The unfamiliar clouds shadow the bright sun of district four. This is definitely the first time I felt it rain, in two years, ever since I left district twelve, including Peeta and Gale.
My name is Katniss Everdeen. I am the mockingjay. I am nineteen years old. I won the seventy-fourth Hunger Games together with my district partner, Peeta Mellark. I was reaped for the seventy-fifth Hunger Games, along with the other victors of other districts. I escaped the arena, together with my fellow victors, excluding Johanna, Enobaria, and Peeta. In the Capitol, Peeta was tortured for information regarding the standing of District thirteen. He was hijacked, but somehow, before I left for district four, he came back and begged me to stay with him. I couldn't. The memories of my late sister, Primrose, still dwells in places she's never even been on in district twelve. I can't stay.
So I left, with only one person knowing my location. He is none other than my mentor for the games, Haymitch Abernathy. He promised me that he wouldn't tell anyone. He better not; but due to the fact that it's been two years with neither Peeta nor Gale knocking on my door, I presume that he didn't even tell them that he knew my location. I don't want to be found. I'm happy just living here with Annie and Finn, her son. We understand each other, both losing someone we love in the war. We don't bring up the war. We don't want to remember the pain and anguish of knowing that any moment, the ones that you love can be taken away from you.

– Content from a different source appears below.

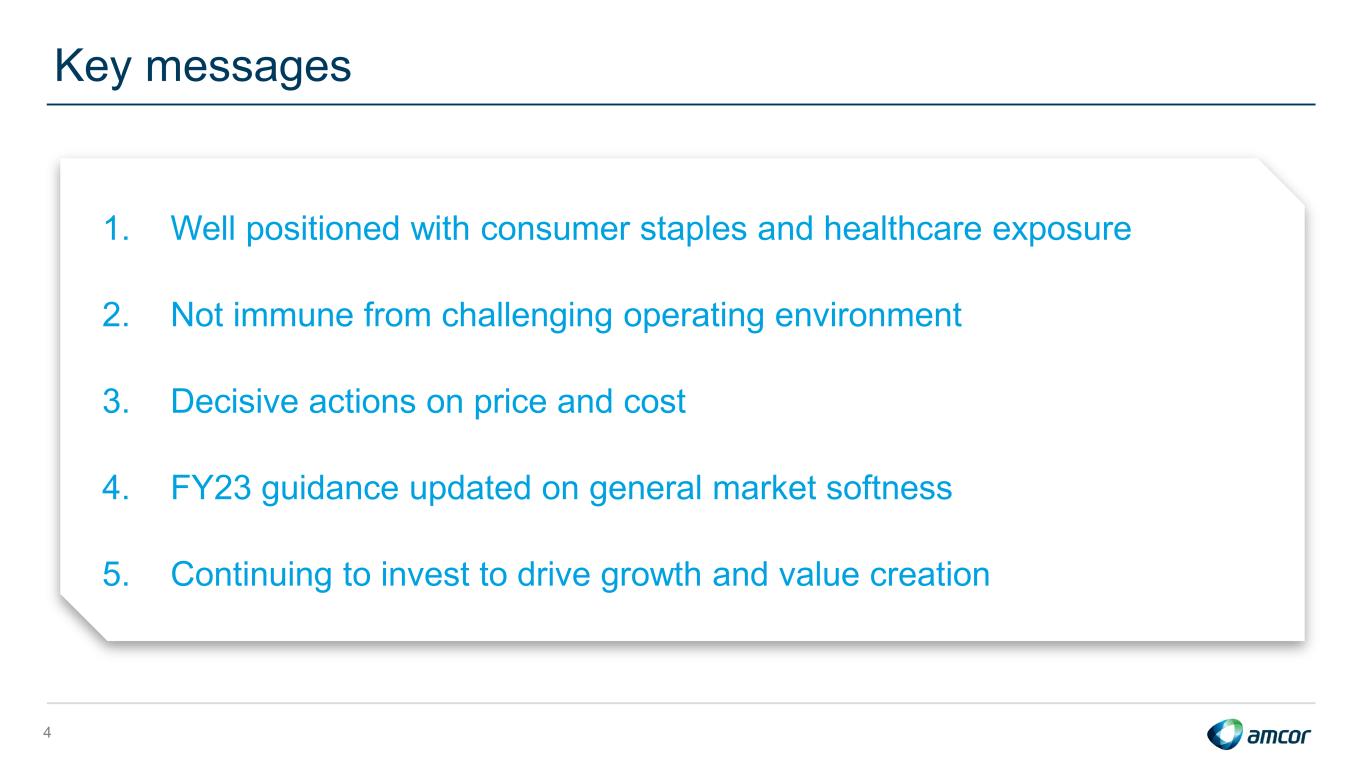Click the Amcor logo icon
The width and height of the screenshot is (1365, 768).
coord(1225,735)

I walk towards the front door of the first floor of Victor's Village. I sigh as I open the door with the still humid feeling of the stickiness of the rain. I'm not used to rain anymore. It's been sunny for the past two years, not counting the monsoons. This is district four. It's supposed to be sunny here every day; not the gloomy, sad, chill in the atmosphere of district four in this unusual day.
"Hey Katniss," said Annie, making a bottle of milk for her three year old son, Finn. Until now, it amazes me on how much Finn looks like Finnick. No wonder Annie mistakes him with the name, Finnick, at times.
"Hey Annie," I say glumly. I hate rainy days like this; even back at district twelve. It's so depressing, especially the dark clouds, roaming around the skies, effectively covering the sun from its appearance.
"There's a letter for you," Annie says, handing me a white envelope.
"Thanks," I say briefly, and went into my room, grabbing a bottle of juice along the way.
When I got to my room, I looked at the district twelve stamp signifying a letter from Haymitch. Maybe he's not such a drunkard anymore, who knows? I tear the envelope open and read it with a train ticket attached in the envelope. It's an express pass, meaning I can use it any time I could possibly want? What would be so urgent as to why I need to be there earlier? I read the letter and my heart sank.
"Dear Katniss,
You need to go her as fast as you can. Peeta is nuts. He fell into a coma. Go to district twelve. I will explain when you get here.
-Haymitch"
I gasped. A coma? Why will he be in a coma? What happened? Is it because I left him? But that was two years ago, if he had any trouble he could have gotten in trouble two years ago. Why only now?
Without hesitation, I opened my wardrobe, revealing my few choices in clothing. Some t-shirts, some pants, and my father's hunting jacket, which I took before I left. I took whatever I could find and whatever I can fit in my white large-sized duffle bag, from clothes, to toothbrush, to personal items, like the mockingjay pin, and the pearl Peeta gave me. I always had it. I never stopped feeling a connection to him, these two years.
I immediately ran downstairs, to Annie giving Finn some milk. I showed her the letter of Haymitch, and nodded as she read word per word of Haymitch's letter.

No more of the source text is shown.